_Stated goal_.
Please render the lines of the listing from the line with "In order to" up to and including the final line of the listing as a JSON list of strings, one string per line, with blank lines left out.

#### Data shown ####

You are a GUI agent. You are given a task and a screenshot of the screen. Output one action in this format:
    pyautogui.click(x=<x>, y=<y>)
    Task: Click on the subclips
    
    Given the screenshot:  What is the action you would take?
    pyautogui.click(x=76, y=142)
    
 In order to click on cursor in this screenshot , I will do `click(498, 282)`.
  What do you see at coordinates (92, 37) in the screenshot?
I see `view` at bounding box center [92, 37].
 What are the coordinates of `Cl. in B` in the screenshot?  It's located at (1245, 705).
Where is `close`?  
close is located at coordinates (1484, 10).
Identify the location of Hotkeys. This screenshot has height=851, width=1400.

####

_Result_.
[
  " In order to click on cursor in this screenshot , I will do `click(498, 282)`.",
  "  What do you see at coordinates (92, 37) in the screenshot?",
  "I see `view` at bounding box center [92, 37].",
  " What are the coordinates of `Cl. in B` in the screenshot?  It's located at (1245, 705).",
  "Where is `close`?  ",
  "close is located at coordinates (1484, 10).",
  "Identify the location of Hotkeys. This screenshot has height=851, width=1400."
]